__DIRECTIONS FOR THIS TASK__
Extract, verbatim, all lines starting at the one containing "Given: Expand the Recommend dropdown arrow" and ending with the final line of the listing, and no others.

__RECORDED INFORMATION__
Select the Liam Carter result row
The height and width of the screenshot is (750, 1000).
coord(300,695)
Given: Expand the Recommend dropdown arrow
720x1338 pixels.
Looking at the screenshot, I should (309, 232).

__ANSWER BELOW__
Given: Expand the Recommend dropdown arrow
720x1338 pixels.
Looking at the screenshot, I should (309, 232).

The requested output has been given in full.